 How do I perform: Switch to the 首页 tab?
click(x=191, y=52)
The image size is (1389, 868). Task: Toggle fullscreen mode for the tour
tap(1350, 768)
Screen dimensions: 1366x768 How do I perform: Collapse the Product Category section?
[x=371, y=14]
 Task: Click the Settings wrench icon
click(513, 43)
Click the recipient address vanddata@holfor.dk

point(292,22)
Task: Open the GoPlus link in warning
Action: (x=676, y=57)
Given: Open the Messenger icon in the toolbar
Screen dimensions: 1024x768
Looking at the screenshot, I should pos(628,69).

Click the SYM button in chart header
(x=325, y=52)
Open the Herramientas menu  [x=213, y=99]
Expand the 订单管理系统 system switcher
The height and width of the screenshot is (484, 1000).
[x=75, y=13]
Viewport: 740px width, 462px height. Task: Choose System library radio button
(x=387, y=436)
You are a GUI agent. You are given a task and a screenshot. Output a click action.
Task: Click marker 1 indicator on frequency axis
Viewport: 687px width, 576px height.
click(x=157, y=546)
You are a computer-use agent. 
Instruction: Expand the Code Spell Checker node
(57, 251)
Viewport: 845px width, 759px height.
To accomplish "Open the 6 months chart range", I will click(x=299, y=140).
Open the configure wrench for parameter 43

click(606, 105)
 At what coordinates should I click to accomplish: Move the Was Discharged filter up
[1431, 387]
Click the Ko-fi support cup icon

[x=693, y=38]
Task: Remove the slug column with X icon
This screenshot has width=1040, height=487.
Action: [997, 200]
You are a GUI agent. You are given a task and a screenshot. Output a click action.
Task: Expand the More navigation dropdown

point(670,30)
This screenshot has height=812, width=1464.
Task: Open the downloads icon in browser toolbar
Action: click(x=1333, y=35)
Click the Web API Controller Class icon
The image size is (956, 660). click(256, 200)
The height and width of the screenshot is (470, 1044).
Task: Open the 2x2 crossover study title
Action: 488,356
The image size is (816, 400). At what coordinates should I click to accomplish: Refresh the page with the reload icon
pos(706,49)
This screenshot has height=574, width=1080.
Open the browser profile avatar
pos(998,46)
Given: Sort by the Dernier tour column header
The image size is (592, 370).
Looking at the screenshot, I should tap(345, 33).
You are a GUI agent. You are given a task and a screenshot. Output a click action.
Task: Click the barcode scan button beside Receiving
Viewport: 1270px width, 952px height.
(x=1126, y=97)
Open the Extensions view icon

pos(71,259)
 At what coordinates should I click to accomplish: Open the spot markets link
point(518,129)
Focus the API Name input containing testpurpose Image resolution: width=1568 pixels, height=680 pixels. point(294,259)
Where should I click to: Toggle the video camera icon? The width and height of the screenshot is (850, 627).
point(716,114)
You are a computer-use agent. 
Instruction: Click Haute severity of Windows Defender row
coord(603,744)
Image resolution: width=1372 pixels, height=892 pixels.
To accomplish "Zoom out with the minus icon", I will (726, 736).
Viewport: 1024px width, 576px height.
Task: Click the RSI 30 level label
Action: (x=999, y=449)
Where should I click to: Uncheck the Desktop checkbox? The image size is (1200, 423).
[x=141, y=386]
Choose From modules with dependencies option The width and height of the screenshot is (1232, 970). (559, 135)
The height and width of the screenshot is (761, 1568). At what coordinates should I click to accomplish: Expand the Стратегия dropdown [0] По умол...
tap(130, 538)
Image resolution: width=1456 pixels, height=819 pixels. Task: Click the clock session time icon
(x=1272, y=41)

- Aim
Copy out all of the lines above word for word.

- Finished exercise
 How do I perform: Switch to the 首页 tab?
click(x=191, y=52)
The image size is (1389, 868). Task: Toggle fullscreen mode for the tour
tap(1350, 768)
Screen dimensions: 1366x768 How do I perform: Collapse the Product Category section?
[x=371, y=14]
 Task: Click the Settings wrench icon
click(513, 43)
Click the recipient address vanddata@holfor.dk

point(292,22)
Task: Open the GoPlus link in warning
Action: (x=676, y=57)
Given: Open the Messenger icon in the toolbar
Screen dimensions: 1024x768
Looking at the screenshot, I should pos(628,69).

Click the SYM button in chart header
(x=325, y=52)
Open the Herramientas menu  [x=213, y=99]
Expand the 订单管理系统 system switcher
The height and width of the screenshot is (484, 1000).
[x=75, y=13]
Viewport: 740px width, 462px height. Task: Choose System library radio button
(x=387, y=436)
You are a GUI agent. You are given a task and a screenshot. Output a click action.
Task: Click marker 1 indicator on frequency axis
Viewport: 687px width, 576px height.
click(x=157, y=546)
You are a computer-use agent. 
Instruction: Expand the Code Spell Checker node
(57, 251)
Viewport: 845px width, 759px height.
To accomplish "Open the 6 months chart range", I will click(x=299, y=140).
Open the configure wrench for parameter 43

click(606, 105)
 At what coordinates should I click to accomplish: Move the Was Discharged filter up
[1431, 387]
Click the Ko-fi support cup icon

[x=693, y=38]
Task: Remove the slug column with X icon
This screenshot has width=1040, height=487.
Action: [997, 200]
You are a GUI agent. You are given a task and a screenshot. Output a click action.
Task: Expand the More navigation dropdown

point(670,30)
This screenshot has height=812, width=1464.
Task: Open the downloads icon in browser toolbar
Action: click(x=1333, y=35)
Click the Web API Controller Class icon
The image size is (956, 660). click(256, 200)
The height and width of the screenshot is (470, 1044).
Task: Open the 2x2 crossover study title
Action: 488,356
The image size is (816, 400). At what coordinates should I click to accomplish: Refresh the page with the reload icon
pos(706,49)
This screenshot has height=574, width=1080.
Open the browser profile avatar
pos(998,46)
Given: Sort by the Dernier tour column header
The image size is (592, 370).
Looking at the screenshot, I should tap(345, 33).
You are a GUI agent. You are given a task and a screenshot. Output a click action.
Task: Click the barcode scan button beside Receiving
Viewport: 1270px width, 952px height.
(x=1126, y=97)
Open the Extensions view icon

pos(71,259)
 At what coordinates should I click to accomplish: Open the spot markets link
point(518,129)
Focus the API Name input containing testpurpose Image resolution: width=1568 pixels, height=680 pixels. point(294,259)
Where should I click to: Toggle the video camera icon? The width and height of the screenshot is (850, 627).
point(716,114)
You are a computer-use agent. 
Instruction: Click Haute severity of Windows Defender row
coord(603,744)
Image resolution: width=1372 pixels, height=892 pixels.
To accomplish "Zoom out with the minus icon", I will (726, 736).
Viewport: 1024px width, 576px height.
Task: Click the RSI 30 level label
Action: (x=999, y=449)
Where should I click to: Uncheck the Desktop checkbox? The image size is (1200, 423).
[x=141, y=386]
Choose From modules with dependencies option The width and height of the screenshot is (1232, 970). (559, 135)
The height and width of the screenshot is (761, 1568). At what coordinates should I click to accomplish: Expand the Стратегия dropdown [0] По умол...
tap(130, 538)
Image resolution: width=1456 pixels, height=819 pixels. Task: Click the clock session time icon
(x=1272, y=41)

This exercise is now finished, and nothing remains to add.